• _PROBLEM TO SOLVE_: When you reach the line in the data below that contains "March 2012 (29, 1879)", please start repeating lines exactly, and stop after the line that contains "Election 2011 (45, 88)", repeating nothing else.

━━ DATA SHOWN

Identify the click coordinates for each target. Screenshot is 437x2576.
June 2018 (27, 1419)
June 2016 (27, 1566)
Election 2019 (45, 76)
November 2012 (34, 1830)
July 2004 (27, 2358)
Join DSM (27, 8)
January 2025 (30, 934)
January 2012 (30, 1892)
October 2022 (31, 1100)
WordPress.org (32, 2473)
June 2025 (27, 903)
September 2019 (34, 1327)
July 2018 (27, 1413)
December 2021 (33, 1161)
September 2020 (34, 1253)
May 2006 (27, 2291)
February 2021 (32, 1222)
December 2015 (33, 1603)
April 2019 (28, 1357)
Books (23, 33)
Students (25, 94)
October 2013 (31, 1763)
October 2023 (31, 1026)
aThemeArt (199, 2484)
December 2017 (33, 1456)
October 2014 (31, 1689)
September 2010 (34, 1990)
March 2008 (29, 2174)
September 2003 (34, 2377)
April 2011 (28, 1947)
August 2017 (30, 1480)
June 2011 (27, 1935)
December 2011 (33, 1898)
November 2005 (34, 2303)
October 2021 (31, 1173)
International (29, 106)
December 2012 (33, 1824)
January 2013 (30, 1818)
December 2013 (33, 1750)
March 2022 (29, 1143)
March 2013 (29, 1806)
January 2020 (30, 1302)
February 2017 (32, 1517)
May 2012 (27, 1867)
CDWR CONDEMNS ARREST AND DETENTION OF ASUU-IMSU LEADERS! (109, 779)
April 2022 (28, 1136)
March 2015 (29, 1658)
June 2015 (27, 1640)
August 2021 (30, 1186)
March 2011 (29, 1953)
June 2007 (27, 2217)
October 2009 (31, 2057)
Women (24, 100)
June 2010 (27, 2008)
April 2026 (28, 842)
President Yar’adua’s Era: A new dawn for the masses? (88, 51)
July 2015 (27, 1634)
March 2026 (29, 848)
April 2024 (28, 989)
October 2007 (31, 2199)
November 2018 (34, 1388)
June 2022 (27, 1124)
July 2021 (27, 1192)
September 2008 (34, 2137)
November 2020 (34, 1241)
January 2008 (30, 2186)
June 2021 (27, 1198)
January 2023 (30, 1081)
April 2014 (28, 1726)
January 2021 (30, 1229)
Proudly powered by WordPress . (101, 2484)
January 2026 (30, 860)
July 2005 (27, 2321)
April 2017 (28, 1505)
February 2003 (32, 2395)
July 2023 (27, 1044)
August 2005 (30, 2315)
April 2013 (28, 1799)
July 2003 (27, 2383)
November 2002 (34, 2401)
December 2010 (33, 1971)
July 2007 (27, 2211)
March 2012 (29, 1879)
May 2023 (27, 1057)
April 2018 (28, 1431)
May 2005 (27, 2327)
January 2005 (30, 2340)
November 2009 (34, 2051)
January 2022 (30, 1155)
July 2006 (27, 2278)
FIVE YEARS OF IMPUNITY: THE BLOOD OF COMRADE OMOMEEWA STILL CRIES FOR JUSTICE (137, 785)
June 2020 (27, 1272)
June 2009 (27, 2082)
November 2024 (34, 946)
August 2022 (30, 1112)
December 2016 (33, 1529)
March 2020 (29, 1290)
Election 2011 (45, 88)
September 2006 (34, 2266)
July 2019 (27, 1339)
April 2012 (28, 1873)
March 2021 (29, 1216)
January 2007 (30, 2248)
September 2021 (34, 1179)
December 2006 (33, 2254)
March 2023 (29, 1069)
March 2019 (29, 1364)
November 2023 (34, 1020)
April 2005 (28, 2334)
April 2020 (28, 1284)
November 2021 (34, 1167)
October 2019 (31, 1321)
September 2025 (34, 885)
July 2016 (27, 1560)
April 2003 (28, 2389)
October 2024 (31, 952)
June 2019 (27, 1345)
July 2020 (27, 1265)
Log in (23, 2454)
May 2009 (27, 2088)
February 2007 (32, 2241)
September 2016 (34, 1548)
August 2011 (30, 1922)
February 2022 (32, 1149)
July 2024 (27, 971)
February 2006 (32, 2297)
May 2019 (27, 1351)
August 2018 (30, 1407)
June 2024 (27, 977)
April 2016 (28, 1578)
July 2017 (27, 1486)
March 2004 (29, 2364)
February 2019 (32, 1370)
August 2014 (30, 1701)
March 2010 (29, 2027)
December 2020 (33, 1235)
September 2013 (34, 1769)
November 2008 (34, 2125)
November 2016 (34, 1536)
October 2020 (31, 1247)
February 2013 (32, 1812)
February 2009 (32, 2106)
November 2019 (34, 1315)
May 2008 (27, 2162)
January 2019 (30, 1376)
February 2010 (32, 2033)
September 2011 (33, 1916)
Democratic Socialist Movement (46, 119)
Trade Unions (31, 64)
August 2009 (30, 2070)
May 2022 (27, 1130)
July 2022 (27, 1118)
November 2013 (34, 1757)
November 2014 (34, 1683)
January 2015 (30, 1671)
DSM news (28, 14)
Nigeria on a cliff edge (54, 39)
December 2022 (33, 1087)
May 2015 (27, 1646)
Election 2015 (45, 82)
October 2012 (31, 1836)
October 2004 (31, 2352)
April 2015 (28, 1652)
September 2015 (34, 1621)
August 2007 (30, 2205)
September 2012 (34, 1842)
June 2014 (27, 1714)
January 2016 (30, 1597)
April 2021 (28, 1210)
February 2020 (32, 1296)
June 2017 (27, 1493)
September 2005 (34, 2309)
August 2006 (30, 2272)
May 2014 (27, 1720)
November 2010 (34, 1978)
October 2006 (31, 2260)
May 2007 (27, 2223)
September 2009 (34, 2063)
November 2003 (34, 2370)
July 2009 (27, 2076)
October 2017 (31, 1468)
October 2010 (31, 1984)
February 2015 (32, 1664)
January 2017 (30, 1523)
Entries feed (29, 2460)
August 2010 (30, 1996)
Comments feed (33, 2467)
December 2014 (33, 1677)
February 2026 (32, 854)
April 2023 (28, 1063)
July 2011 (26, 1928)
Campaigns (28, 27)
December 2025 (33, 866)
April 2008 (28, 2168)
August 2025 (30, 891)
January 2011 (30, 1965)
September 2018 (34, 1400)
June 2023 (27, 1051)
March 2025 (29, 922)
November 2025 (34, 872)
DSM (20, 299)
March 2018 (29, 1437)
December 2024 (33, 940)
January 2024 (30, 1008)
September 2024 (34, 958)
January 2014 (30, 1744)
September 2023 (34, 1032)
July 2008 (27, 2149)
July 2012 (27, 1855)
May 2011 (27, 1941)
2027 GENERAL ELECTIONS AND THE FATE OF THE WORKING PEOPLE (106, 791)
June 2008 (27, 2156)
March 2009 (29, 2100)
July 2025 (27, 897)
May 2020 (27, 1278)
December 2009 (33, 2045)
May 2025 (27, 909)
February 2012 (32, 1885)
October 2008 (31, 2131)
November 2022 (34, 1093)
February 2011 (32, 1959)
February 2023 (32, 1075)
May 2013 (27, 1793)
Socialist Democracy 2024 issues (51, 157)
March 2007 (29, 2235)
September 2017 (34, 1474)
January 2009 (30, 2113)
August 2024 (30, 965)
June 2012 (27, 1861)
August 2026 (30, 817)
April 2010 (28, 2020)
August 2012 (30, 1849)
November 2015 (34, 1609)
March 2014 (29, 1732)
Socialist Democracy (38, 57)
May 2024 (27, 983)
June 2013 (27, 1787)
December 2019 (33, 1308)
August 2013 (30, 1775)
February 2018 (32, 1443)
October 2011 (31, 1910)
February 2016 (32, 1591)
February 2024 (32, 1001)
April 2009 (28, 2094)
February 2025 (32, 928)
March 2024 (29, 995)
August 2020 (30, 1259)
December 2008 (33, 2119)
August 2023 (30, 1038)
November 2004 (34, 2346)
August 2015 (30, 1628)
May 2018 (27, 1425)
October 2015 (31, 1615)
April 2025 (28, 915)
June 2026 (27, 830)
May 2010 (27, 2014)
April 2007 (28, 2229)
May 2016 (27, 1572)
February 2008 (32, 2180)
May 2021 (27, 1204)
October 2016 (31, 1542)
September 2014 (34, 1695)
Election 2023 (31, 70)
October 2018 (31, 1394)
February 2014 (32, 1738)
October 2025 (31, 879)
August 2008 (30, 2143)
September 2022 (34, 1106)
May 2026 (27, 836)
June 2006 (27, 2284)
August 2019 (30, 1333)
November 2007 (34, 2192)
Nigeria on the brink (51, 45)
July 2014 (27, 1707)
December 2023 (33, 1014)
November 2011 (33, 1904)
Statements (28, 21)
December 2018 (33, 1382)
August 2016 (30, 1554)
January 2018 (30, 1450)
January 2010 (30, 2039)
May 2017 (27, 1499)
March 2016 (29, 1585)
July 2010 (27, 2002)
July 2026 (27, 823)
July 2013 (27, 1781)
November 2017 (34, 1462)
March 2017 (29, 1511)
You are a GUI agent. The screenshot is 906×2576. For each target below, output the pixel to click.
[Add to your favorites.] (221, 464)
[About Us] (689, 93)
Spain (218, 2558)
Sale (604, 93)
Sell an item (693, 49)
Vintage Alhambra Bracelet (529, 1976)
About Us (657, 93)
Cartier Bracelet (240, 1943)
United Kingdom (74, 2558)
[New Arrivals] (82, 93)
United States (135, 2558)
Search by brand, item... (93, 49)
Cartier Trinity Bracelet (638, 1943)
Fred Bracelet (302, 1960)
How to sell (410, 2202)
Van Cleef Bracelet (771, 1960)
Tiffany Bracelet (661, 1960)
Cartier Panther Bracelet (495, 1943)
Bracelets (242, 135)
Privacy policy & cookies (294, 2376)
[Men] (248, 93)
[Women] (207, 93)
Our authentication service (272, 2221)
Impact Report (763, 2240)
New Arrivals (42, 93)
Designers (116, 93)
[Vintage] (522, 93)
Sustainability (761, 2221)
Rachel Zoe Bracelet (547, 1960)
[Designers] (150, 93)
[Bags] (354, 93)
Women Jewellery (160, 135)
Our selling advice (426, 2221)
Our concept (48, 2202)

━━━━

• _EXERCISE SOLUTION_:
March 2012 (29, 1879)
May 2023 (27, 1057)
April 2018 (28, 1431)
May 2005 (27, 2327)
January 2005 (30, 2340)
November 2009 (34, 2051)
January 2022 (30, 1155)
July 2006 (27, 2278)
FIVE YEARS OF IMPUNITY: THE BLOOD OF COMRADE OMOMEEWA STILL CRIES FOR JUSTICE (137, 785)
June 2020 (27, 1272)
June 2009 (27, 2082)
November 2024 (34, 946)
August 2022 (30, 1112)
December 2016 (33, 1529)
March 2020 (29, 1290)
Election 2011 (45, 88)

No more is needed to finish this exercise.